Scripps and National Oceanic and Atmospheric Administration both measure carbon dioxide levels from NOAA’s Mauna Loa Observatory in Hawaii, where Charles Keeling began taking measurements in 1958. As CO2 levels rise over time, they also follow a seasonal cycle—peaking in May before falling in the Northern Hemisphere summer and rising again in the fall.
This May, Scripps Oceanography calculated an average of 430.2 ppm for 2025, which is 3.5 ppm over the average for May 2024. NOAA’s Global Monitoring Laboratory, meanwhile, calculated a monthly average of 430.5 ppm, a 3.6 ppm jump from the year before and the second-steepest yearly climb since 1958.
“Another year, another record,” Keeling said in a statement. “It’s sad.”
JUST IN: Atmospheric carbon dioxide (CO2) concentrations have peaked for the year at 430.5 ppm.📈 This is 3.6 ppm higher than last year and the second largest May-May increase in the 67-year Mauna Loa record. In 2023, the CO2 peaked at 424 ppm. 🔗: https://t.co/adhNurvOtEpic.twitter.com/t1VUSCeKgU
The news comes two months after Mauna Loa daily measurements surpassed 430 ppm for the first time in March, which Plymouth Marine Laboratory professor Helen Findlay called “extremely disappointing and worrying.”
“While largely symbolic, passing 430 ppm should be a wake-up call, especially given the accelerated response we are seeing of glaciers and ice sheets to current warming,” Dr.
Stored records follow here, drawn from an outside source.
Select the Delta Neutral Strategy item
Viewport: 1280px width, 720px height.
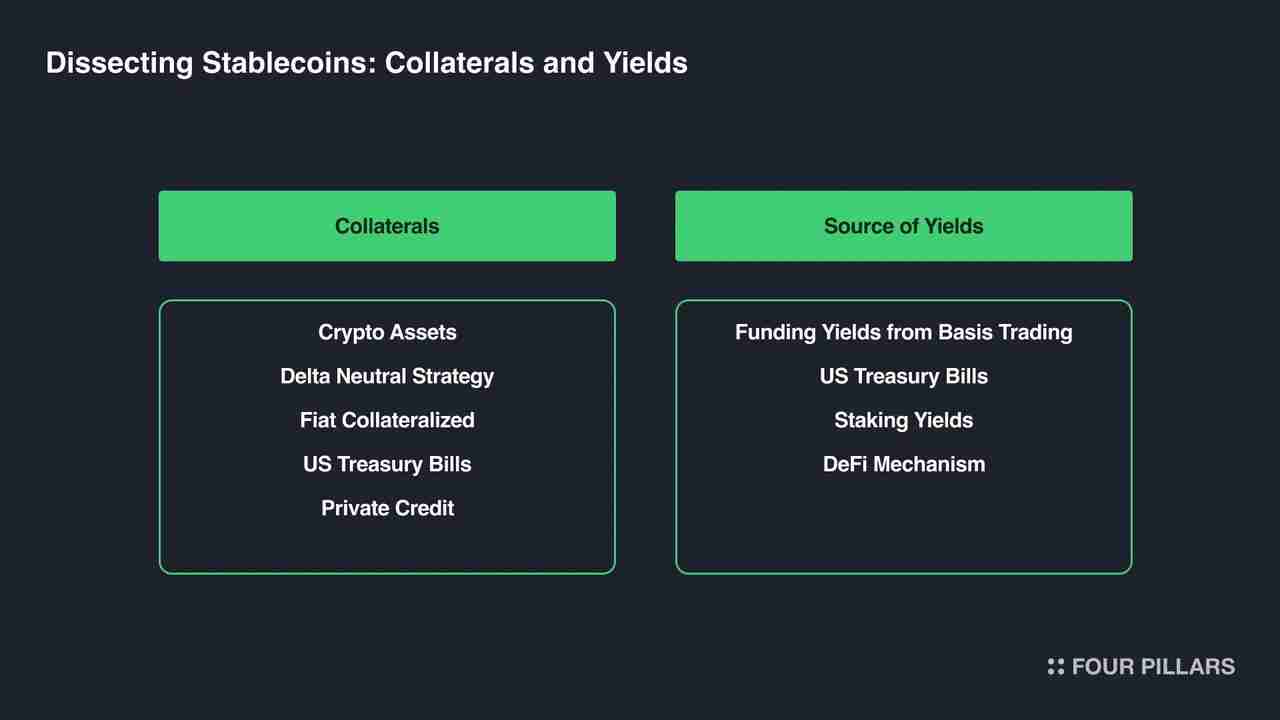[x=387, y=376]
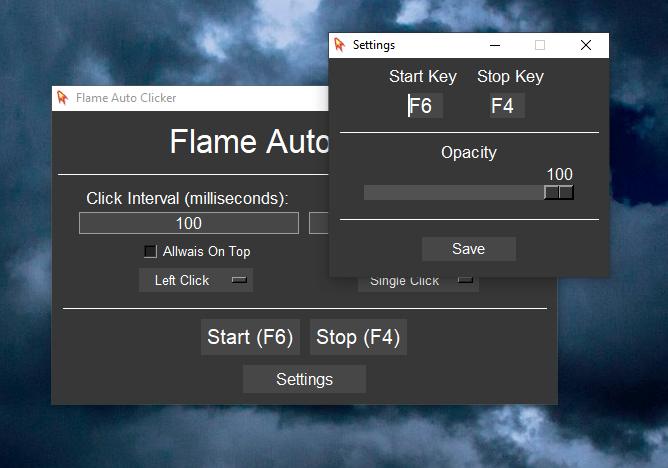Click the Start (F6) button

point(250,337)
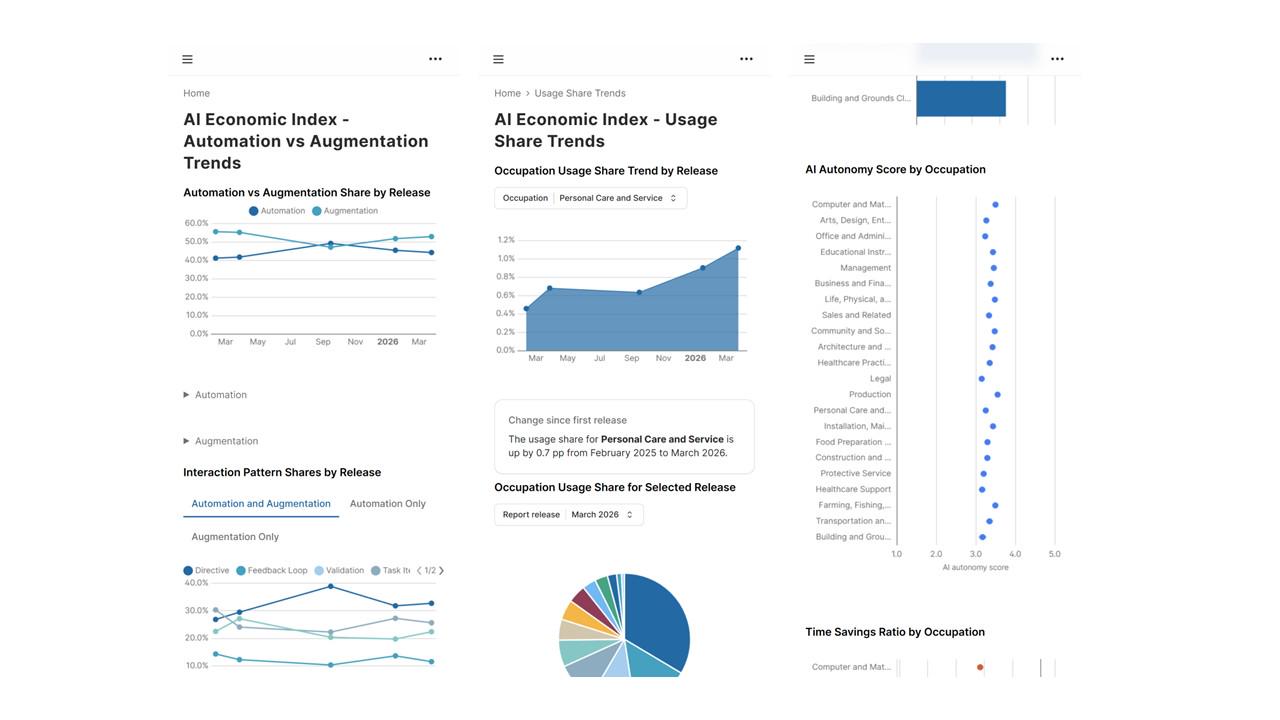This screenshot has height=720, width=1280.
Task: Go to previous legend page arrow
Action: 419,571
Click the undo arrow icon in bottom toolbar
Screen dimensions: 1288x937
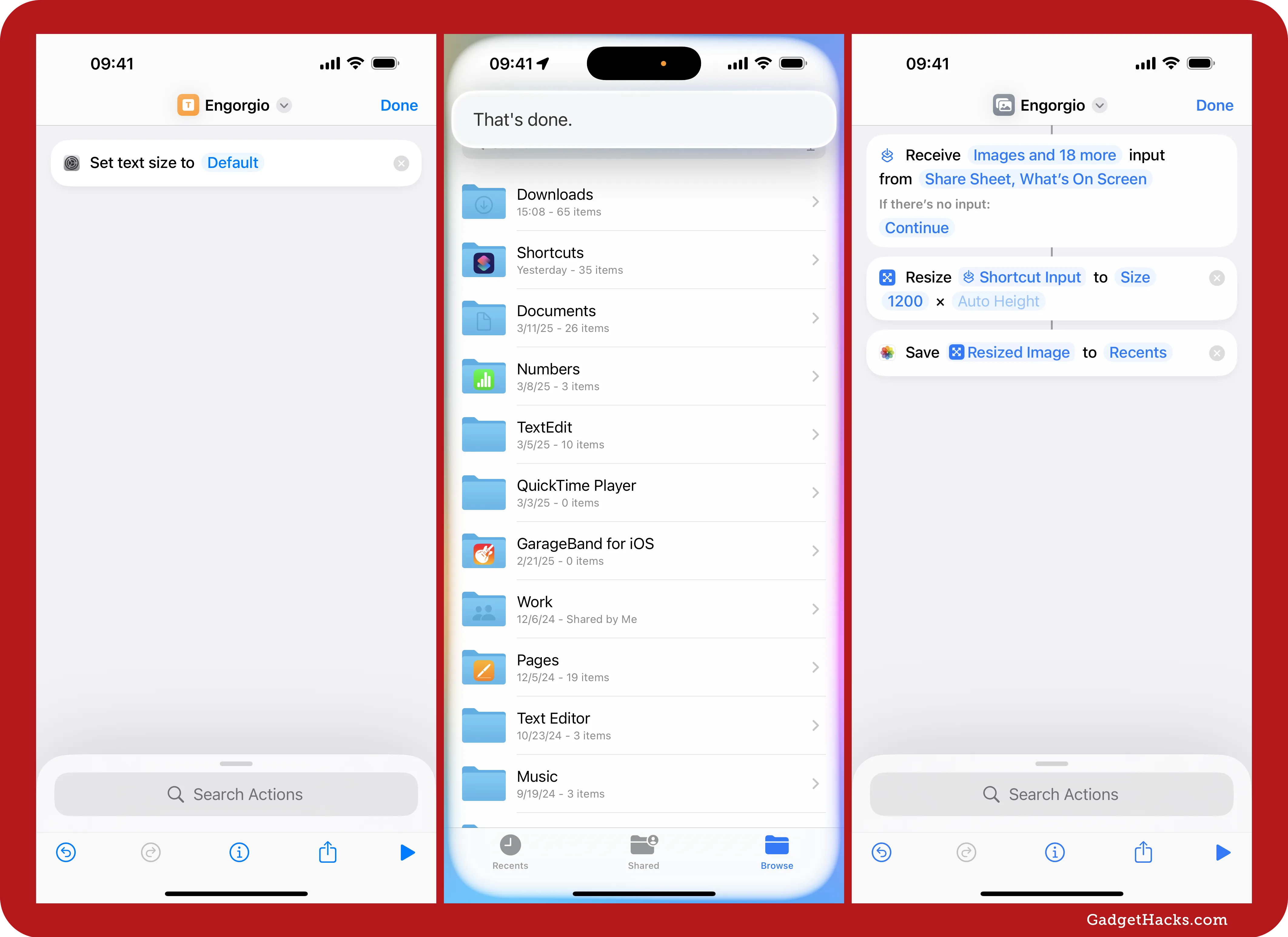(66, 852)

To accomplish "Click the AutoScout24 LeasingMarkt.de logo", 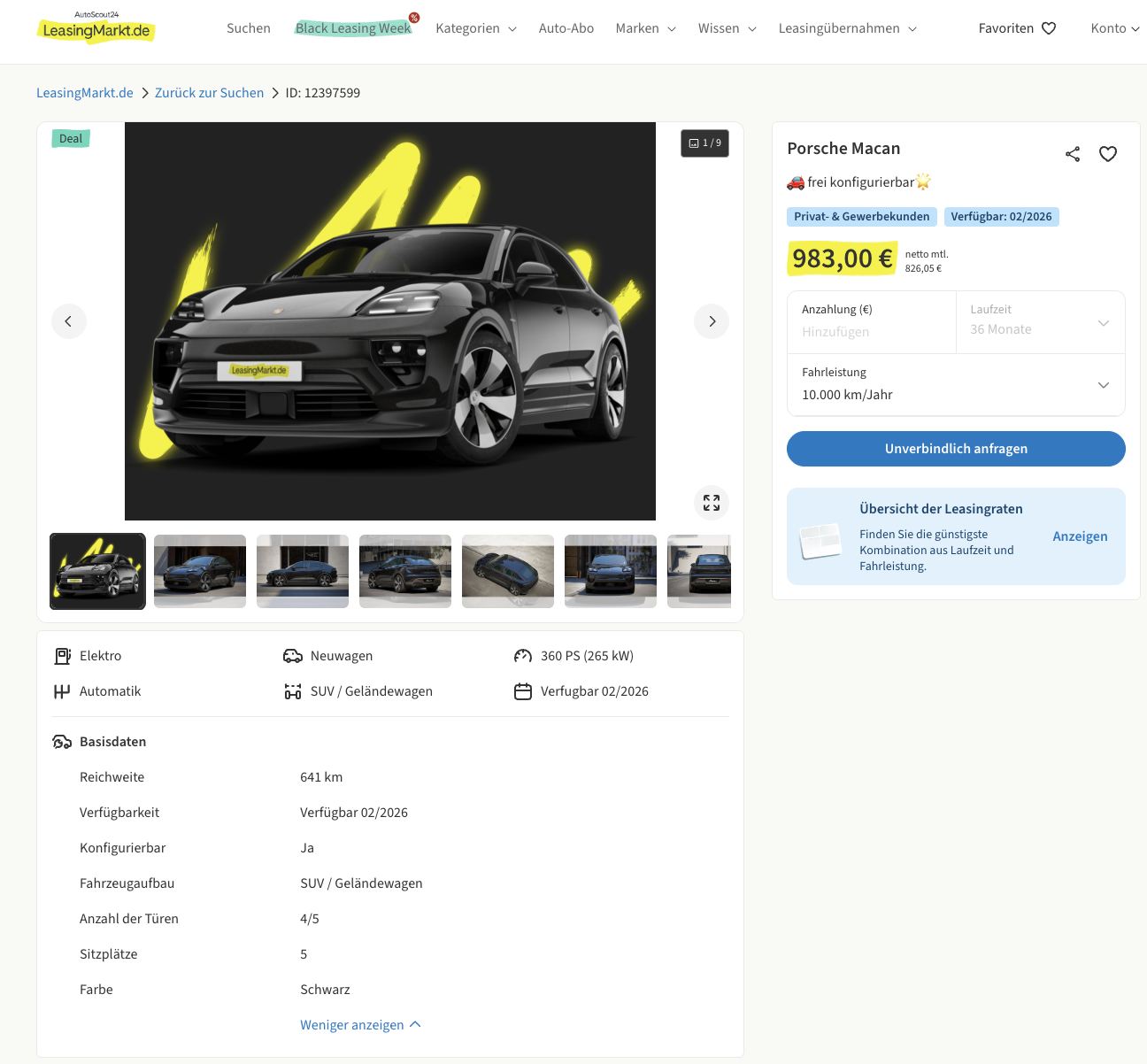I will pyautogui.click(x=96, y=28).
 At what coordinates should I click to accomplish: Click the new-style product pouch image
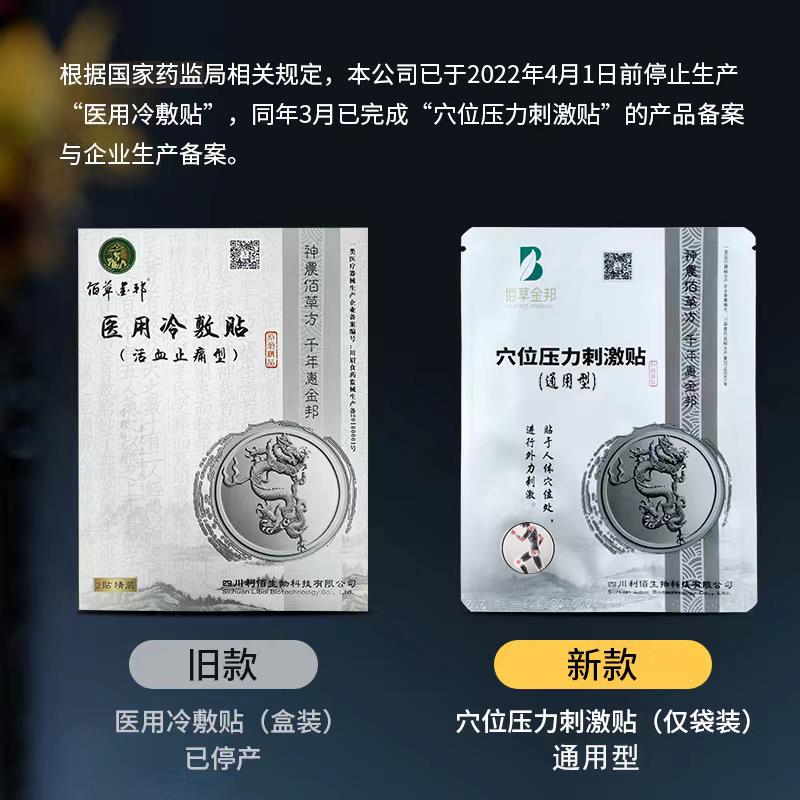tap(608, 419)
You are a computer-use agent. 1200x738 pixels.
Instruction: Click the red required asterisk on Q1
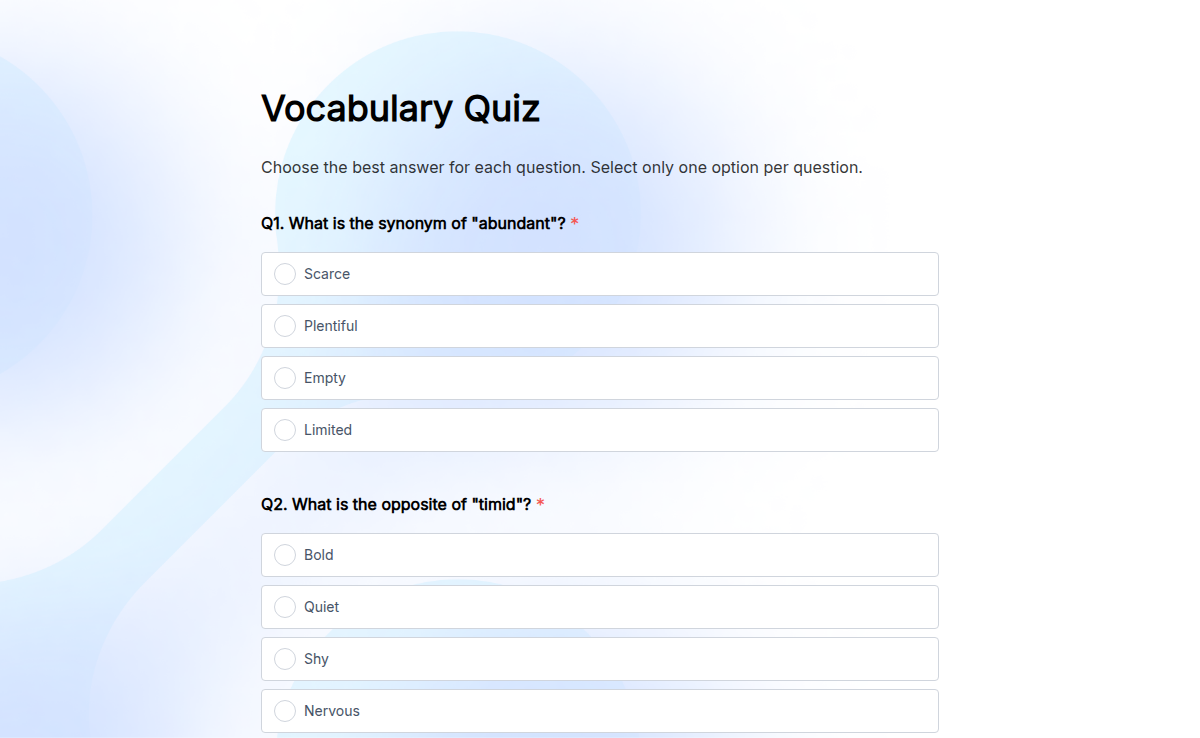point(574,223)
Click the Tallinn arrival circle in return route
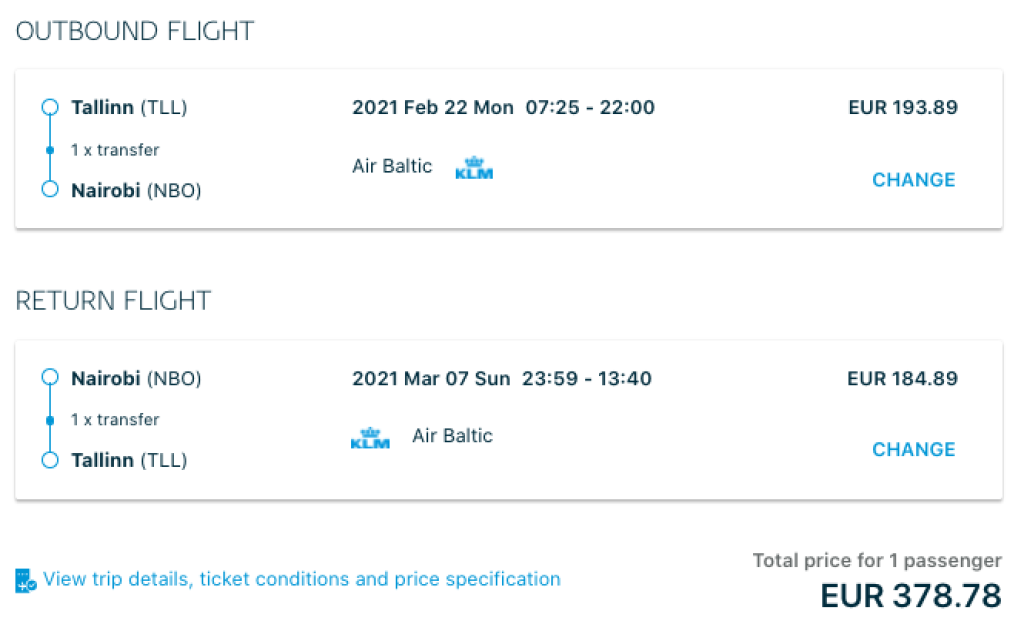The image size is (1024, 621). [50, 460]
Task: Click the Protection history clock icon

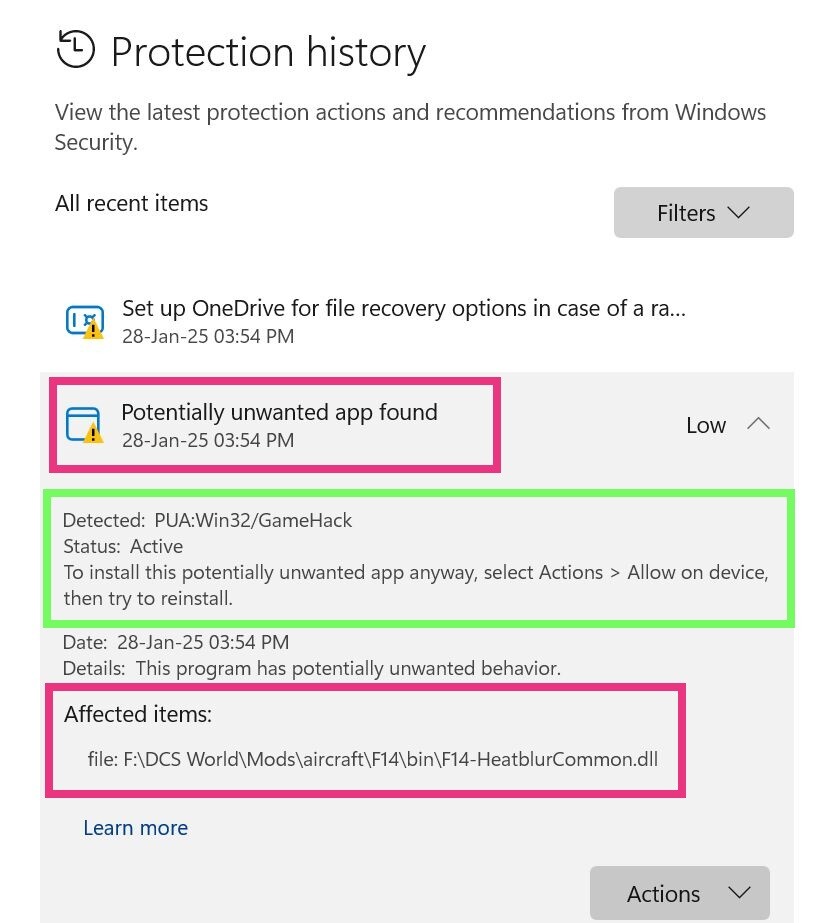Action: point(75,49)
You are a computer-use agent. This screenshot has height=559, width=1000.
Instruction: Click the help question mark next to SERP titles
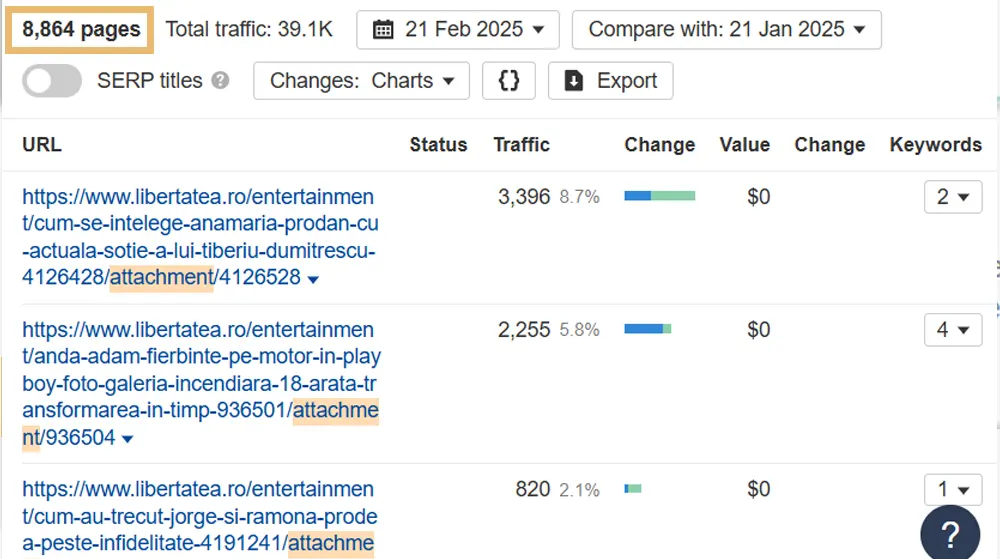click(221, 81)
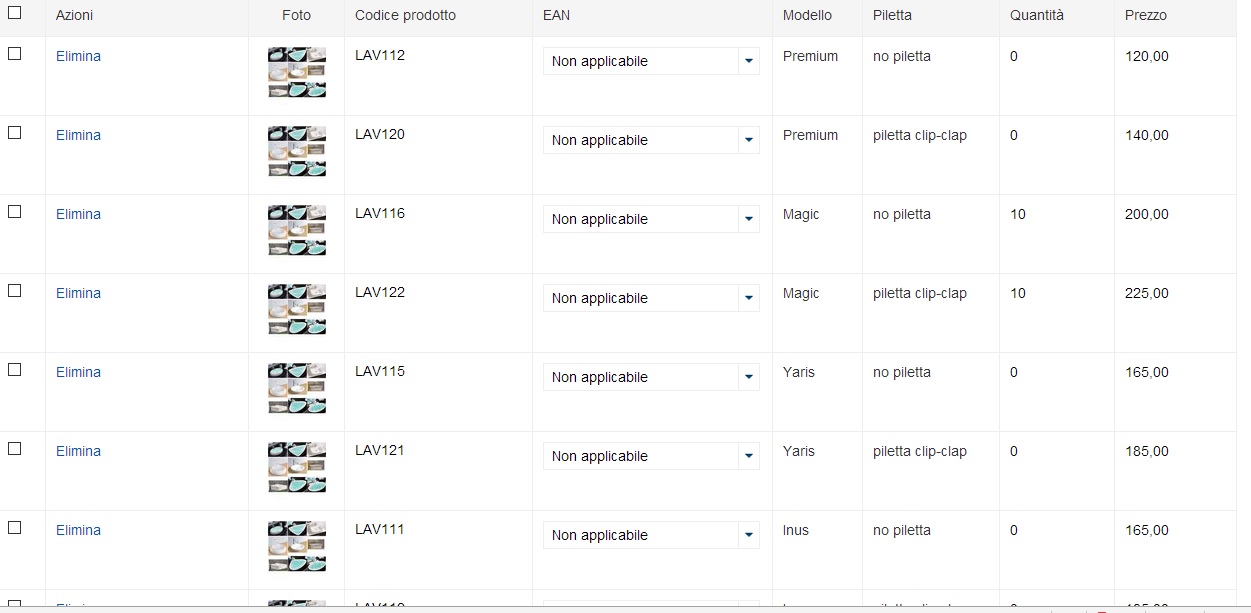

James Kirkham, chief scientist of the Ambition on Melting Ice coalition of governments, said at the time.
“This upward trajectory is a direct result of continued fossil fuel use, likely exacerbated by emissions from extreme wildfires last year, methane leaks from fossil fuel extraction and possibly greater permafrost emissions, alongside decreased ability of very warm oceans to absorb CO2,” Kirkham said.
The monthly record also comes a little more than a week after a United Nations report warned that there was a small chance global temperatures could surpass 2°C in at least 1 of the next 5 years, only a decade after world leaders pledged in the Paris agreement to keep global temperatures “well-below” that level.
“Carbon emissions are still rising, and the atmosphere is going to keep heating further until greenhouse gas concentrations stabilize,” Matt Kean, who chairs Australia’s Climate Change Authority, wrote in response to the Scripps and NOAA figures. “What sort of climate do we want to leave our children and those who come after them?”